Recuerdo que, cuando leía La saliva del sol, todos los poemas me invitaban a escribir un relato sobre aquello que el poema decía o contaba. Algún intento hice. Y es que Manuel consigue pintar escenas, acontecimientos, lugares y paisajes con una riqueza de tonos y matices absolutamente impresionante, e impresionando en su sentido etimológico, que impresiona, que hace sentir de una manera sobrecogedora. A través de unas metáforas nada convencionales, Manuel consigue transmitir aquello que solo la poesía puede hacer: consigue capturar el alma de las cosas, su espíritu, su esencia verdadera. Las descripciones de nuestro autor no solo reflejan las cualidades sensibles de las cosas, sino aquello que son íntimamente y lo que íntimamente nos sugieren y nos hacen sentir. Y lo hace, con unas metáforas absolutamente conseguidas que dicen lo que con la literalidad no se puede decir. Hace muchos años, cuando escribía aforismos, escribí uno que decía: “La poesía es una mentira creadora de sentimientos”. Pues bien, esto resulta ahora especialmente adecuado para explicar lo que consiguen estas metáforas. Aquello que dicen es literalmente falso cuando no absurdo, pero logran transmitir verdades hondas, profundas que el lenguaje convencional no puede decir. Manuel consigue decir estas verdades, verdades emocionales podríamos denominarlas, con unas metáforas que se basan en una adjetivación que innova y sorprende, que es cuidadosa y precisa, reveladora de matices y esencias insospechadas que, aun así, enseguida reconocemos como reales o surreales, que dicen lo que es verdaderamente, aquello que siempre se nos ha ocultado y ahora se nos revela como una explosión de claridad y comprensión.

Lo hace buscando el adjetivo preciso, esculpiendo el lenguaje trabajosamente, cincelándolo con pasión y fuerza, y con una precisión que sorprende.
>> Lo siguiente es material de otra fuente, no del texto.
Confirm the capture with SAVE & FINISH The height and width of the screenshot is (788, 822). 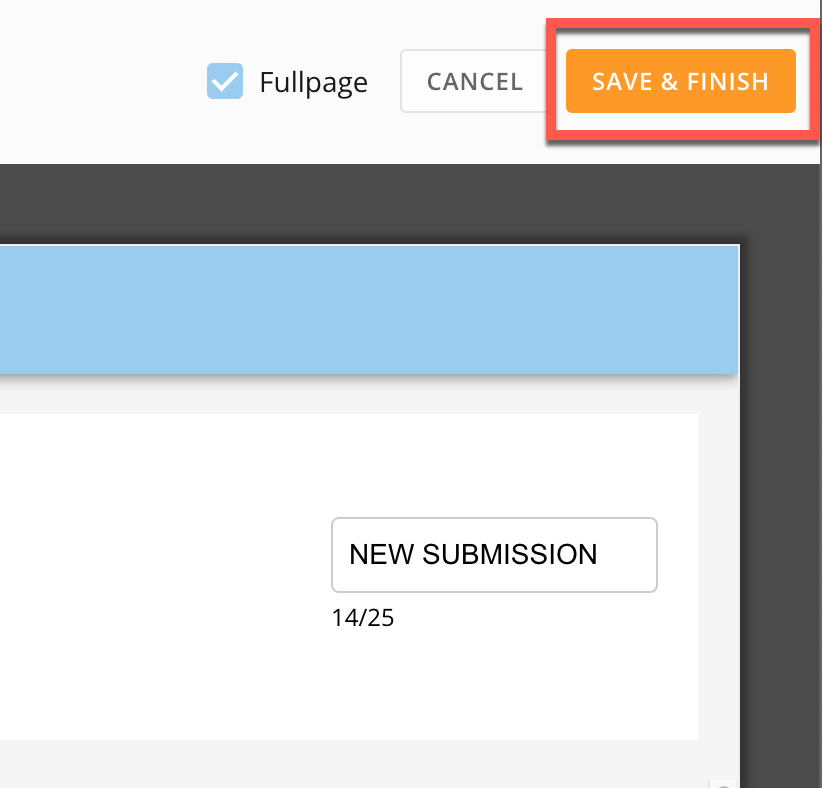680,81
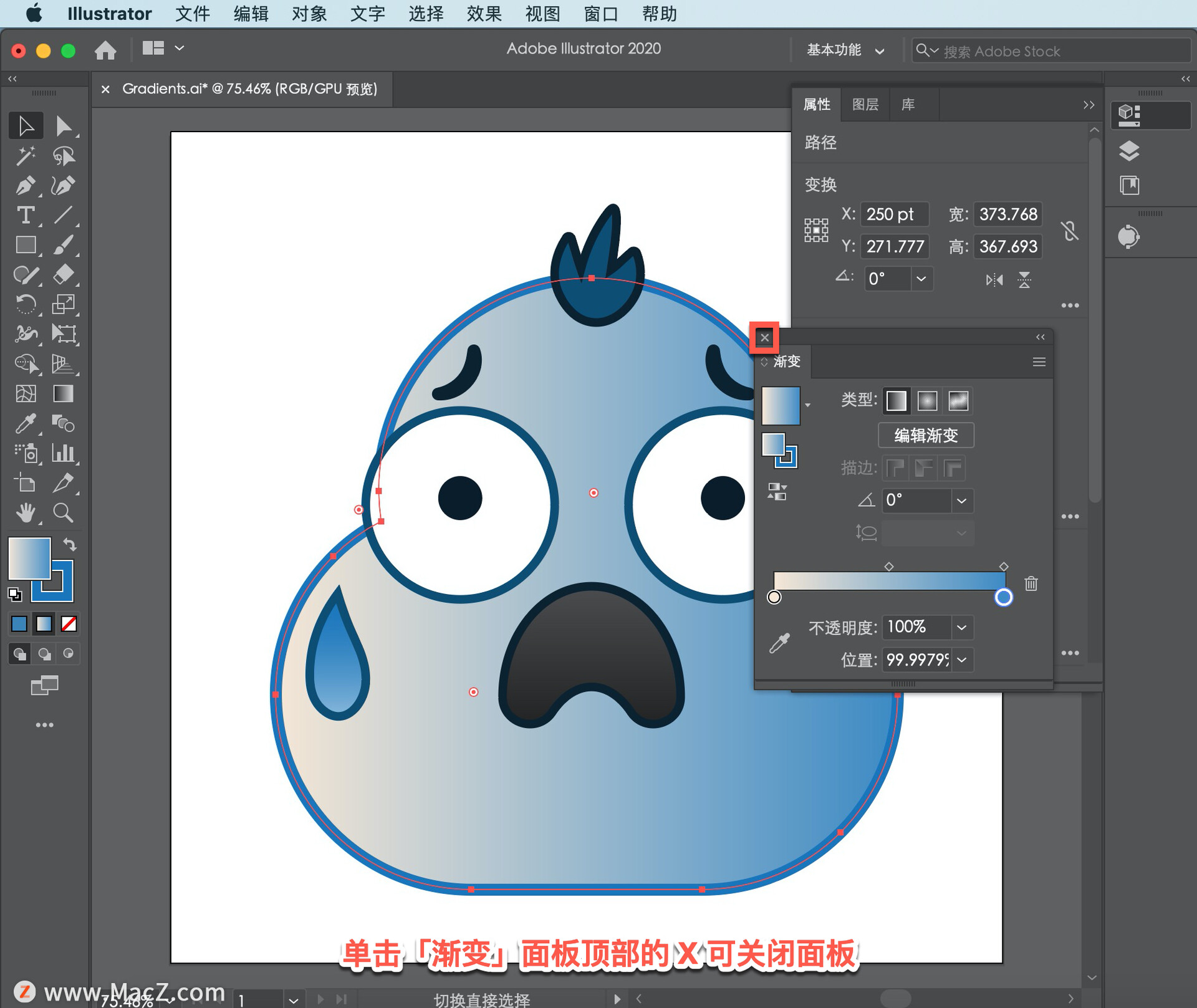
Task: Switch to the 图层 tab
Action: tap(865, 105)
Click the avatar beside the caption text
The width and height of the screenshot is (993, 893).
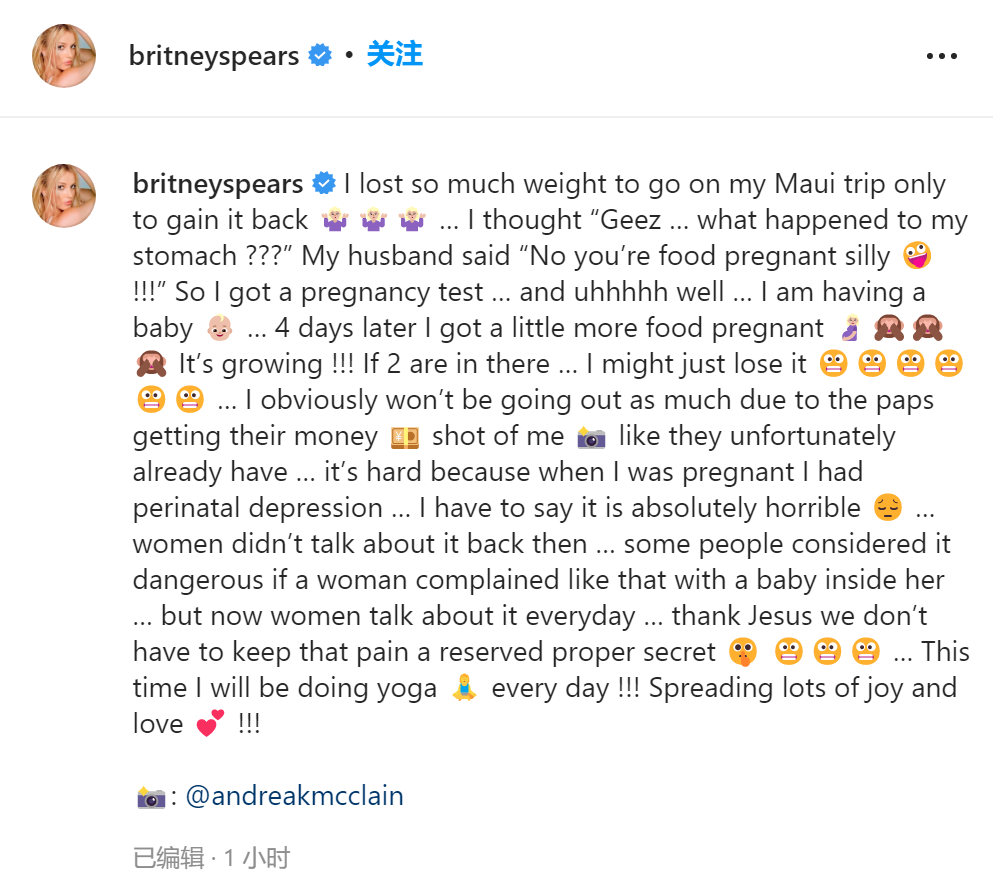point(65,195)
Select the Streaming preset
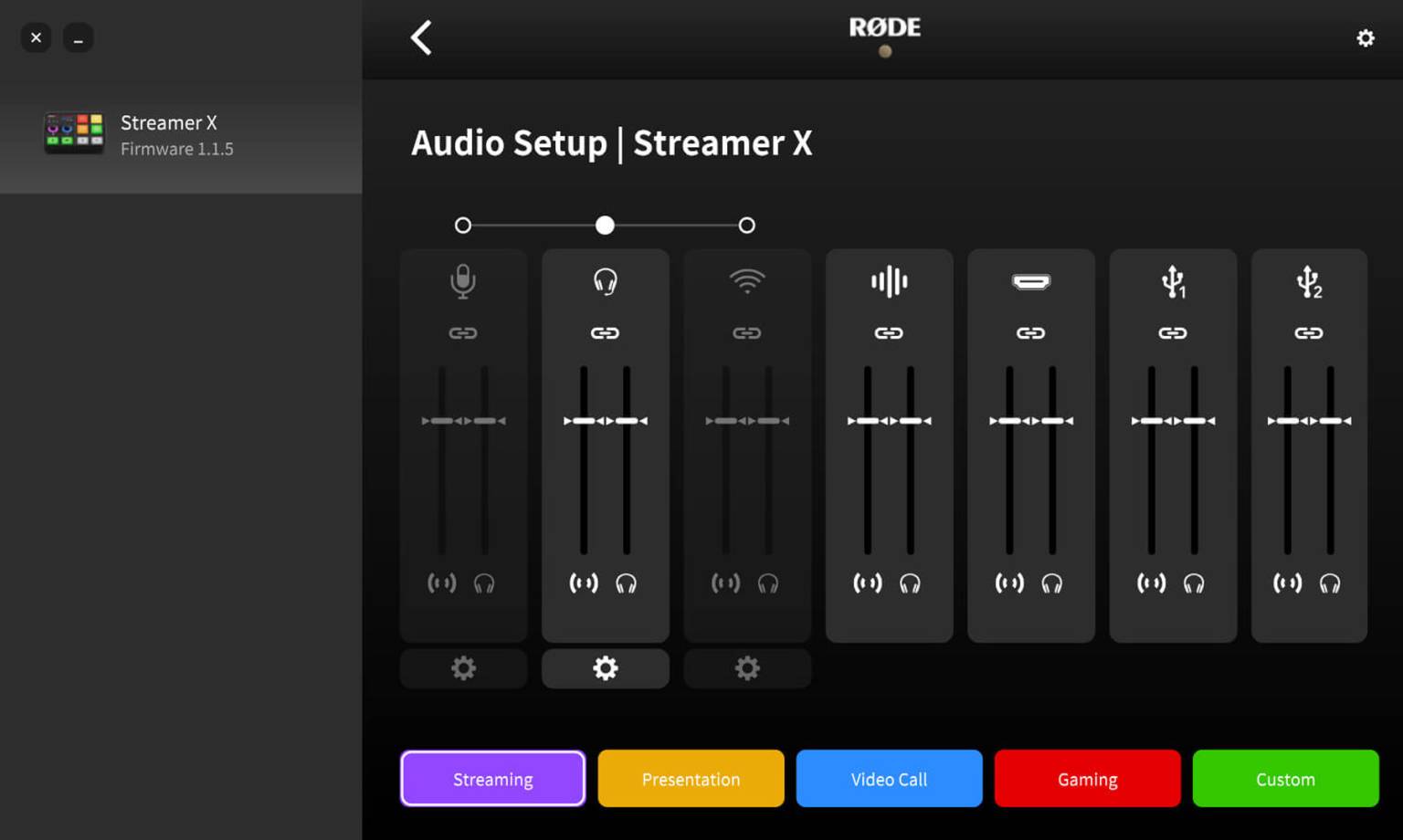 (492, 779)
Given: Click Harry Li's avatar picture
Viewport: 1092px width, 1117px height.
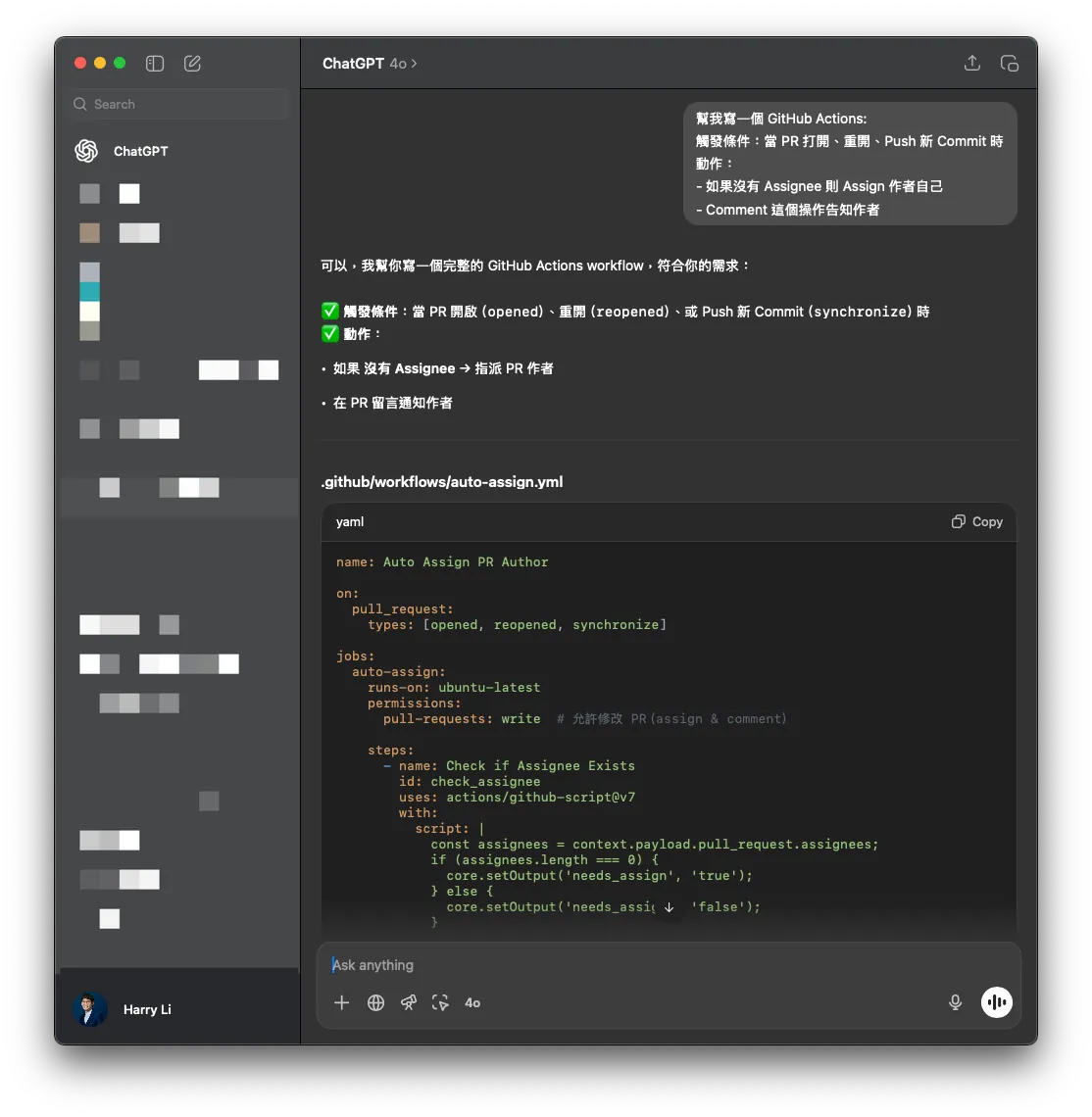Looking at the screenshot, I should 89,1009.
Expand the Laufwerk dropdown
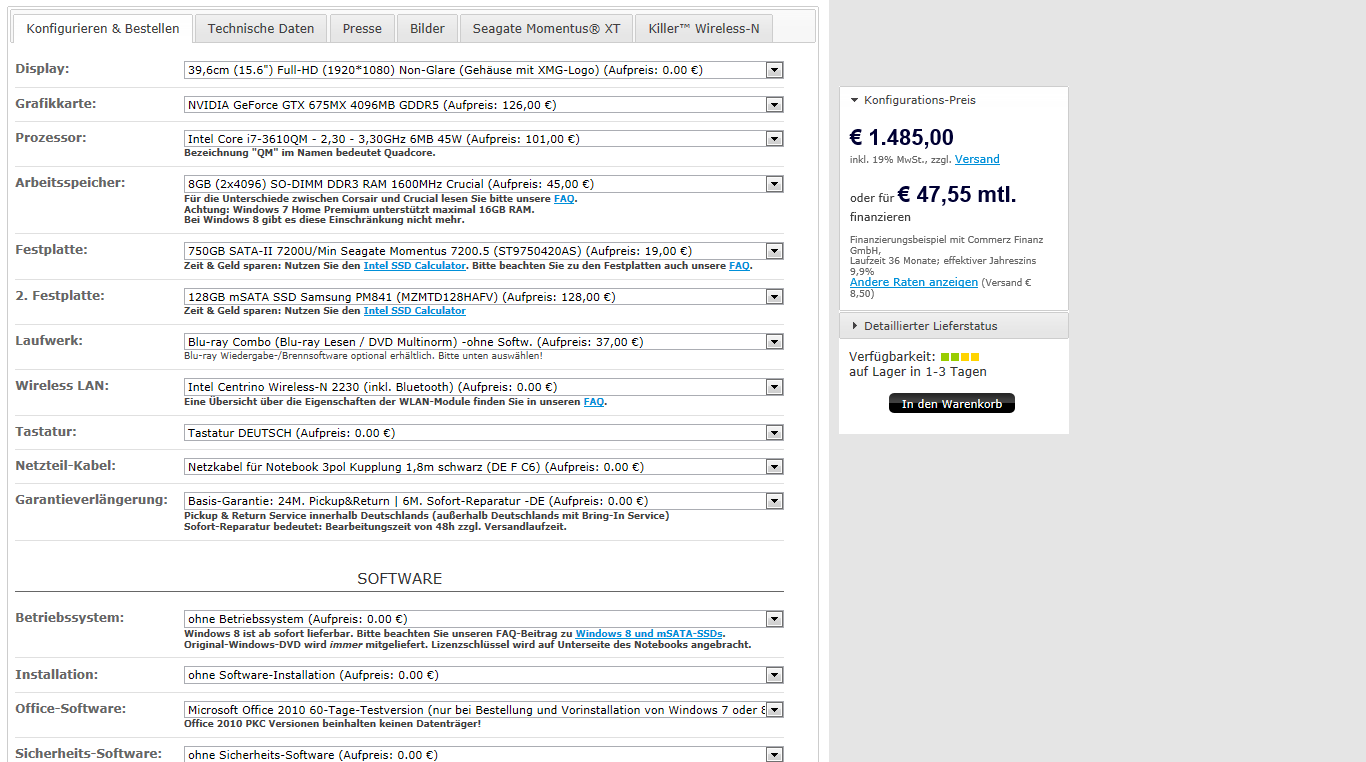1366x762 pixels. pos(483,342)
Manuel es un picapedrero del lenguaje, un trabajador esforzado, un artesano dotado de un talento especial. Solo unos cuántos ejemplos de esto que digo. En el poema “Viento del Oeste”, dice “Este viento de silbo cirujano” y se imagina enseguida aquel viento gélido que corta. No hacen falta más palabras ni más precisiones: conciso y exacto. También habla allí mismo de un “viento de bríos costureros”, un viento que “le inventa a todo un traje de infinito,/ convierte a la palmera/ en brújula que apunta al extravío”. En otros poemas habla de “nieve pajarera”, de “salmo invertebrado”, de “los muñones de la escayola enferma” o de “músculos de aceite y de ventiscas” y de “nervios de tabaco e intemperie”. Para él, una amapola es “un coágulo de furia entre las piedras” y las brasas son “pétalos de luz”. Y crea imágenes tan penetrantes como esta: “una mujer amasa la mañana/ encorvada de luto y de cristales/ guarda el mar en los ojos de sus hijos”.
Es por eso que digo que Manuel capta y expresa de una manera fulgurante la esencia anímica de las cosas. La suya es una poesía orgánica y mineral a la vez, del hueso y de la carne. Podríamos decir, si la palabra no estuviera tan gastada y no tuviera las connotaciones que tiene, que es una poesía ecológica, que patentiza el alma de la naturaleza, que nos la muestra viva y animada. Una poesía animista. Es una mentira creadora de sentimientos. Él mismo dice en un poema que “el poeta es un impostor” y me ha gustado esta coincidencia en la concepción de este oficio. El poeta se erige en portavoz nuestro y consigue expresar por nosotros aquellas sensaciones, aquellas añoranzas y anhelos que no sabríamos expresar. El poeta nos hurta la voz, la voz de nuestras emociones, amplifica las suyas para recoger y potenciar las nuestras. Y cuando lo sentimos, enseguida le agradecemos el hurto y queremos que continúe en su impostura que tan bien refleja nuestra verdad. La poesía, podríamos decir, finalmente, es aquella mentira, aquel tipo de mentira que constituye la única manera de expresar las verdades más hondas. Esto hace la poesía, la buena poesía, y la de Manuel lo es.

Tobies Grimaltos

(Catedrático de Filosofia al Departament de Metafísica i Teoria del Coneixement de la Universitat de València )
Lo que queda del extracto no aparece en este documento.